Text block
================================

What advice would you give new graduates seeking to work in the tech industry?

Not to undervalue or underestimate the role of preparation in the process. When I think back to the seven years that I spent with The Computer Group and later IKON, that was a wonderful time for me because that was my 10,000 hours of preparation. I remember spending my own time at my own initiative, up all night, just reading manuals and testing things and loading software and really figuring out how things worked.

What do you see as the future of your company?

Continued evolution of services. We are always looking for faster, better, less expensive alternatives to what we've done the year before. In technology, it's tough to have a five-year vision. But for us, a couple of years out, we are going to be doing generally the same things that we are doing in what we call the data center architecture space and also the software development space. The techniques may change; the tools won't fundamentally change.

I do expect that we will see our relationships with our clients change where we become more of the services arm for them from an IT perspective. We will be working more directly with non-IT department heads within the companies – people who are in sales, people who are in the executive branch, people in the marketing side of those business – and less with the IT staff.

Whereas for the last 10 years we have been really built to support corporate IT teams, I think what we will find in the evolution of our business, in this more software-based, more services-oriented businesses, is that we will take on more of the traditional IT roles for those businesses. Because businesses will see us as a less expensive option with a faster track to delivery than the teams that they have today.

What one person has been the biggest influence on your business life?

My wife, Catherine. She was probably the original catalyst to saying now is the time to start the business when we were at an inflection point in the late '90s, when we saw opportunities within the market.

That's maybe not the answer a lot of people would say, but I don't think anybody can be successful without a great support system. And sometimes support isn't just someone who is holding you up – there is someone who is kind of showing you the way.

I definitely credit her with a lot of great leadership. She is very convicted about what she believes in. She has a very strong moral compass. It's always helpful to have somebody like that, who can not only say timing is right, but who you have the opportunity to bounce very intimate, very thoughtful types of things off of, and to get solid advice.

Are you a Mac or a PC? iPhone or Android?

I have been all of them. Right now, I am a Mac and an iPhone guy.

What is your usual Starbucks order?

================================

Extracted entries
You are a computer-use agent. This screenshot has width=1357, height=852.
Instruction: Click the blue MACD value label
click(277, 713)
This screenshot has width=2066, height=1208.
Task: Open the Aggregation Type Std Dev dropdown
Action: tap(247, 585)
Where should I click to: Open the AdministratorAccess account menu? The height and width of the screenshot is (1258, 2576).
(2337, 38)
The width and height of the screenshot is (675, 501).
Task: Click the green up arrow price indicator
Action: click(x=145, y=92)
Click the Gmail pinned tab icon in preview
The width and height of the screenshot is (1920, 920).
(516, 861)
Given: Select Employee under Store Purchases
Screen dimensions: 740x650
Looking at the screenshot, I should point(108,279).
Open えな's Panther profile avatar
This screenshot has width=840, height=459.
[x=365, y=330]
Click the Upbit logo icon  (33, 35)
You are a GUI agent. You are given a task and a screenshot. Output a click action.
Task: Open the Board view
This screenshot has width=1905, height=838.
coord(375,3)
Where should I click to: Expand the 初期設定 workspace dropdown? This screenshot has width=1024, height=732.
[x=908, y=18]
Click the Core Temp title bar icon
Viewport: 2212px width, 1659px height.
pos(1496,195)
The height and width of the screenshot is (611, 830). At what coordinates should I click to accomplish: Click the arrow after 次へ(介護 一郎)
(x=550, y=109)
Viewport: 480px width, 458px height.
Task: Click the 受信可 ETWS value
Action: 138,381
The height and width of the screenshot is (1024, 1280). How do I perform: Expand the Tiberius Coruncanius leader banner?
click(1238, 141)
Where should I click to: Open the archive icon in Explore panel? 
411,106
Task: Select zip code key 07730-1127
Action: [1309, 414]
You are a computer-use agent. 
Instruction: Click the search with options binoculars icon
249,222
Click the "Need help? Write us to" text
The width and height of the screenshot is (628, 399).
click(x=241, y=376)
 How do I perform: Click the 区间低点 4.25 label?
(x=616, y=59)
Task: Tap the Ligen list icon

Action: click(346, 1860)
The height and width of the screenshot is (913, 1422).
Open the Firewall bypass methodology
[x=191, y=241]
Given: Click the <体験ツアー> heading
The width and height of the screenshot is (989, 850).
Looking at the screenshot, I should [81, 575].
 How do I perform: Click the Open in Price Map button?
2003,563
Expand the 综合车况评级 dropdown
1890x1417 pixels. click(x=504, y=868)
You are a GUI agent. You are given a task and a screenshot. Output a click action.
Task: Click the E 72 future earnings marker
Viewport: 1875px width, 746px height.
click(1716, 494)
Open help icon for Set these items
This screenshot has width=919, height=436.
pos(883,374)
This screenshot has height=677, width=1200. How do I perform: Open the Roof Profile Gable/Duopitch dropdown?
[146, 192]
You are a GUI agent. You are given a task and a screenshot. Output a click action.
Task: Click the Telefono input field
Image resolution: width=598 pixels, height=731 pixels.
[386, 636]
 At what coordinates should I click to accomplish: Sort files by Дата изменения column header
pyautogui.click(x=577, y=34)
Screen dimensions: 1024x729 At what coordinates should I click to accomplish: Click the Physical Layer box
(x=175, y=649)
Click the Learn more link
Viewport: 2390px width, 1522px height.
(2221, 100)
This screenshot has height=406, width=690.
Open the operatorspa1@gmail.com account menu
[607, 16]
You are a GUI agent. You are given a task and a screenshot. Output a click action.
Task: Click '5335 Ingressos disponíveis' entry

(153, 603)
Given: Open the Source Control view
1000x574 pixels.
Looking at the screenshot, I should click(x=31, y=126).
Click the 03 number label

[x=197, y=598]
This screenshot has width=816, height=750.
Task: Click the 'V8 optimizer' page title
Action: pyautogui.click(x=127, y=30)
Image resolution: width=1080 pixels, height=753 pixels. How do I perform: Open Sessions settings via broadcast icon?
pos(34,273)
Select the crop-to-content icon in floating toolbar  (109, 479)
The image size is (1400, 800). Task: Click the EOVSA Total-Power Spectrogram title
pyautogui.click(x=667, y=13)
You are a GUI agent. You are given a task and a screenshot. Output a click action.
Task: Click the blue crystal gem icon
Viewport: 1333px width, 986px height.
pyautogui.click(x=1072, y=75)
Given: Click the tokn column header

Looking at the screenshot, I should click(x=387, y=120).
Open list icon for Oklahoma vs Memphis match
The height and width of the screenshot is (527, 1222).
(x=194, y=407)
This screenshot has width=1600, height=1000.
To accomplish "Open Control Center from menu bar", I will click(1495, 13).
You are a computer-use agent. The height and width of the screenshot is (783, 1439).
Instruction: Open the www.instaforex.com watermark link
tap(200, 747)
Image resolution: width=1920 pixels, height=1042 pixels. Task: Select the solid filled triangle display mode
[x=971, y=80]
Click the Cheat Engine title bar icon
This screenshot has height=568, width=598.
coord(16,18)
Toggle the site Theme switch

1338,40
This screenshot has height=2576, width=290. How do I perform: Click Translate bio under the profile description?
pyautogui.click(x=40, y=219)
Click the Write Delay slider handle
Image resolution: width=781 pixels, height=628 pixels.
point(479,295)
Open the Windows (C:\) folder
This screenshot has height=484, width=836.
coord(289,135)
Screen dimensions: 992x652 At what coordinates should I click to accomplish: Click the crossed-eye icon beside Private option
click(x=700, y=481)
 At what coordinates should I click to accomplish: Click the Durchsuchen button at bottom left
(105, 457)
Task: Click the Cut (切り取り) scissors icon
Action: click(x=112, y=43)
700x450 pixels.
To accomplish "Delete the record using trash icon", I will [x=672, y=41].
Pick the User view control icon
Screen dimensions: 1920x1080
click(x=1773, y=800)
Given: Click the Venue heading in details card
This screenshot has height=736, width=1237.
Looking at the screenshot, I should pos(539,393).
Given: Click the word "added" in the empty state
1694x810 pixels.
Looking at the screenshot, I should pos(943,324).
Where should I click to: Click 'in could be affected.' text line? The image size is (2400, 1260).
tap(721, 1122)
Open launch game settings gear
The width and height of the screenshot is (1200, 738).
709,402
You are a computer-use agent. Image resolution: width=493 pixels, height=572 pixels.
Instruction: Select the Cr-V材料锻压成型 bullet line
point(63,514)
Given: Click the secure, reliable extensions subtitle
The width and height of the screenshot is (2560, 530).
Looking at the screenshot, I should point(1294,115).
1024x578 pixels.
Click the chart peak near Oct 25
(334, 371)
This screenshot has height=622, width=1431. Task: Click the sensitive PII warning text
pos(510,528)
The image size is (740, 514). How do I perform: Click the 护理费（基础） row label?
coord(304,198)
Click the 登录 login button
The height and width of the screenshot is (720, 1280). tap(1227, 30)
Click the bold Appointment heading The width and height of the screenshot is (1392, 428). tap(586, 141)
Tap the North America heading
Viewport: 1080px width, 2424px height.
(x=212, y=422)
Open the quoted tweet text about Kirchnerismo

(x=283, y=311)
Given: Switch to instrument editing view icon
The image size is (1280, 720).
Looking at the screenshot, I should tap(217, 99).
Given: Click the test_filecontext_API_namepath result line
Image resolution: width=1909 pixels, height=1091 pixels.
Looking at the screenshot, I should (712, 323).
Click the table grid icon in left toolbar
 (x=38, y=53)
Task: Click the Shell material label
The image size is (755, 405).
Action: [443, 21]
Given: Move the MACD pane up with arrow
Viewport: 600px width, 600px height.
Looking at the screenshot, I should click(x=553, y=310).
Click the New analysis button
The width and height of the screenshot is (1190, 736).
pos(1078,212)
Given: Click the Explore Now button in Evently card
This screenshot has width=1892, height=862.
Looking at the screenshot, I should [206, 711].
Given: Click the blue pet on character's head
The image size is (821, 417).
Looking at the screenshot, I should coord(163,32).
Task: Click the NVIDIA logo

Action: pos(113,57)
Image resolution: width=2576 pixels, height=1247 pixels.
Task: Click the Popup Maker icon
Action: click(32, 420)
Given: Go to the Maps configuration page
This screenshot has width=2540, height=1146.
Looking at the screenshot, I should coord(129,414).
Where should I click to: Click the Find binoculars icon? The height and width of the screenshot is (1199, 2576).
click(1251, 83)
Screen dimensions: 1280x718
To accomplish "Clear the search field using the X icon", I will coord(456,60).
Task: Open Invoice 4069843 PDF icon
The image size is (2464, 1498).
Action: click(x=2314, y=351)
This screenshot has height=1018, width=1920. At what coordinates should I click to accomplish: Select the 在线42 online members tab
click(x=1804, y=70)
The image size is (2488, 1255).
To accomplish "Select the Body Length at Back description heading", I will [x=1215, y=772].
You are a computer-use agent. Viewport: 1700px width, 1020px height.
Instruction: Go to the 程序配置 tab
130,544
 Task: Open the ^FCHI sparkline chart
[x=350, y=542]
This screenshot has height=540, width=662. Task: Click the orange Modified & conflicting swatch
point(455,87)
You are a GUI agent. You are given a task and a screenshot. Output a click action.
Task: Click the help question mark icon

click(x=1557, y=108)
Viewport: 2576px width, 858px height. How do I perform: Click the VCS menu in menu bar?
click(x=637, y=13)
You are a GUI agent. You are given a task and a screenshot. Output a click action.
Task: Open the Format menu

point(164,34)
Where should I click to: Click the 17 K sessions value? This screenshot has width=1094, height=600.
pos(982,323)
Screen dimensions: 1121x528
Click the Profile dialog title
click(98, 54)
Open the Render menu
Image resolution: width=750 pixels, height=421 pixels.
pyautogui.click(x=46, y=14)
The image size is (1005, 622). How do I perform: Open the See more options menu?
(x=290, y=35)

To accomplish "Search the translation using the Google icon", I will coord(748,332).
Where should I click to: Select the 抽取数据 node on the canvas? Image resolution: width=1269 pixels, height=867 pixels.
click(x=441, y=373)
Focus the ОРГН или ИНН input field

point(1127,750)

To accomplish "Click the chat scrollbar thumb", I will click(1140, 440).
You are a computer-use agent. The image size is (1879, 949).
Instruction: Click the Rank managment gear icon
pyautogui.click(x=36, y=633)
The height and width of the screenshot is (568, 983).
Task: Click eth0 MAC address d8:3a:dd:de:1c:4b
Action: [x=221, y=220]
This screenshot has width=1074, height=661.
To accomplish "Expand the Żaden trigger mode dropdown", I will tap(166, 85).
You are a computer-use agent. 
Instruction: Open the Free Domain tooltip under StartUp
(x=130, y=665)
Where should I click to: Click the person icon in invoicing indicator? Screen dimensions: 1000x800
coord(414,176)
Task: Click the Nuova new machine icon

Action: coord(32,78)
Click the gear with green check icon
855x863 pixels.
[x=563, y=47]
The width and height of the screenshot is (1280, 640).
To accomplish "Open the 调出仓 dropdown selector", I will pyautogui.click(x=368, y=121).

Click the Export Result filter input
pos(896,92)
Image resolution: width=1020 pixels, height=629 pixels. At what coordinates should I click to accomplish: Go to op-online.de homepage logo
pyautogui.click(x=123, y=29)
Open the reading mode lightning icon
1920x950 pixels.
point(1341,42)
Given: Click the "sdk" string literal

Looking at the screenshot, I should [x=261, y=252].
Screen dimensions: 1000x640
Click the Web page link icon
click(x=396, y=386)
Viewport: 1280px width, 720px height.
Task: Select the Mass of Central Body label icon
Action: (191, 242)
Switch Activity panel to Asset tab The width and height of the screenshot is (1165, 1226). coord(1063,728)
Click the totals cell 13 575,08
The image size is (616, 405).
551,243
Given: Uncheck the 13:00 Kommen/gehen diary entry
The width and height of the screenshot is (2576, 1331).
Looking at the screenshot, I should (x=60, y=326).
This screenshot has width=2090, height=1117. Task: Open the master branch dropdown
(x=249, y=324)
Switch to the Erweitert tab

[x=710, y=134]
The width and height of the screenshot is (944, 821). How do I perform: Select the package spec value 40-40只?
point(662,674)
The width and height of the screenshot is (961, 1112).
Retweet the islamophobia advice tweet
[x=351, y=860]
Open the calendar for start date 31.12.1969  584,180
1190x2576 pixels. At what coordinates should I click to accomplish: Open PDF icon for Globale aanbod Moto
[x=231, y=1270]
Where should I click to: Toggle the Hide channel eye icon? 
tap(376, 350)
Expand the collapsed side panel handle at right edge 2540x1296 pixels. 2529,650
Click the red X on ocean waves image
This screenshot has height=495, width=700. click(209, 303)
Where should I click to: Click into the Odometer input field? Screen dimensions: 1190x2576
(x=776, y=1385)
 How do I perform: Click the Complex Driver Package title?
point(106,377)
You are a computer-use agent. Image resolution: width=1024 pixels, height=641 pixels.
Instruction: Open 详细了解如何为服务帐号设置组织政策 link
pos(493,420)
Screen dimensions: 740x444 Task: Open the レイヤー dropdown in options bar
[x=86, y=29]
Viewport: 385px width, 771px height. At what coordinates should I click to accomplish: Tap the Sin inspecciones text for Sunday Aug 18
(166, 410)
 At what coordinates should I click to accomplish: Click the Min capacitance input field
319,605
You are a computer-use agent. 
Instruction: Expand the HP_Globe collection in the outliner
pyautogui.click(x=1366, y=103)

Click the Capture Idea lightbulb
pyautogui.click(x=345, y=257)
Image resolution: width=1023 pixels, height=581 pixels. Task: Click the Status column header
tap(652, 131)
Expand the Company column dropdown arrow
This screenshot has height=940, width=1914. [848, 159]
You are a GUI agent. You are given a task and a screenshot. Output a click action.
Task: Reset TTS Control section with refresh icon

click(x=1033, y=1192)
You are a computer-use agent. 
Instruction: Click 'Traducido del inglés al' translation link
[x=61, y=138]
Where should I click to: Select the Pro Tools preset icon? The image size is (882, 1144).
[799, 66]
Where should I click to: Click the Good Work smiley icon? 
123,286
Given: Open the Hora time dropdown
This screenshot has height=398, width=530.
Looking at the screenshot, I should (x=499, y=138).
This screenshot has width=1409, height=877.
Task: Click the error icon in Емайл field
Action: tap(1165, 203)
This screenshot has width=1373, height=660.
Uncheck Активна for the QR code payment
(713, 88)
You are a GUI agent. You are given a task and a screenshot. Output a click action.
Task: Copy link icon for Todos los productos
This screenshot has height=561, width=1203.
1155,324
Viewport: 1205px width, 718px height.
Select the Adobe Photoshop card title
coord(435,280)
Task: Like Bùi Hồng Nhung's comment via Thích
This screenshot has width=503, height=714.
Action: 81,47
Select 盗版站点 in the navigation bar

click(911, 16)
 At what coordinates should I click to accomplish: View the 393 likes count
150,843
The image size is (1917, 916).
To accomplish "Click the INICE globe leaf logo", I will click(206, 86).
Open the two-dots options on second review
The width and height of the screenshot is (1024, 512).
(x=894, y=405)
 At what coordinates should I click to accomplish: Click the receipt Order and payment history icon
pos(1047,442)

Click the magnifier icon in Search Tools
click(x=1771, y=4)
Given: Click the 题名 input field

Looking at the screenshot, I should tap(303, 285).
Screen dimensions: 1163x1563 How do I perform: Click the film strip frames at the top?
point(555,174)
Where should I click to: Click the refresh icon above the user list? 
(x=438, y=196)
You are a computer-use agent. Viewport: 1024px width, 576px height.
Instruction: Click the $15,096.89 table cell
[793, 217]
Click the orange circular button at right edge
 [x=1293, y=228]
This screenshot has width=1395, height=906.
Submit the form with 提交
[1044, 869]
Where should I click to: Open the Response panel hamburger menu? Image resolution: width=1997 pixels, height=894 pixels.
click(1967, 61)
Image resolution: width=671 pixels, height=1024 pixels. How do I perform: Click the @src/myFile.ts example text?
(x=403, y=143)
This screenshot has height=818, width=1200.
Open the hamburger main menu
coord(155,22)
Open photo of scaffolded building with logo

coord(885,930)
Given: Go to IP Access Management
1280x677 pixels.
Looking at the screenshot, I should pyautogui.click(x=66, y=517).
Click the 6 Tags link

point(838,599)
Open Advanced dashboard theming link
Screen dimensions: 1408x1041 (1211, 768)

================================

Your tasks
A: Pick out every line in the rows that contains the word "button", copying each one in full.
B: Carry on the interview from the point where it stops.
The interview and the rows have nothing to do with each other.

Answers to the problems
A:
 How do I perform: Click the Open in Price Map button?
 At what coordinates should I click to accomplish: Click the Durchsuchen button at bottom left
Click the 登录 login button
Click the New analysis button
Given: Click the Explore Now button in Evently card
Click the orange circular button at right edge

B:
In the mornings, I bring my eGroup Yeti in, and I get a Pike. I like cream and sugar in my coffee. But in the afternoons, I usually get a no-water soy chai. Sort of a sweet pick-me-up.

Outside of work what keeps you busy?

I have three sons. Two of them are in college. That keeps me busy. Very, very family focused. I like to exercise and spend a lot of time doing that. I like to geek out and play with technology, whether it's drums with my son or Xbox or whatever. We do a lot of traveling. I like to read a lot. The beach – we love the sun, we love the beach.

What has it been like building your technical team in Charleston?

It's definitely a destination. It's become easier over the last decade to attract people to the area. And Charleston has great people. They've got a good mix of work ethic, but they also know how to relax.

If we're doing work in San Diego or Atlanta or Northern Virginia, and people say, "Hey, where are you headquartered?", we still get some funny looks when we say Charleston. We run into preconceived ideas of what Charleston is, outside of Charleston. It doesn't really relate to how we have built the team in Charleston tactically, but in terms of representing Charleston to a broader technical audience, especially in areas that think highly of their technical gravity, we've still got some work to do in putting Charleston on the map.

But I would never trade Charleston for another destination because I think Charleston has so much more to offer. People get so much outside of work.

When you encounter that kind of skepticism about Charleston, how do you respond?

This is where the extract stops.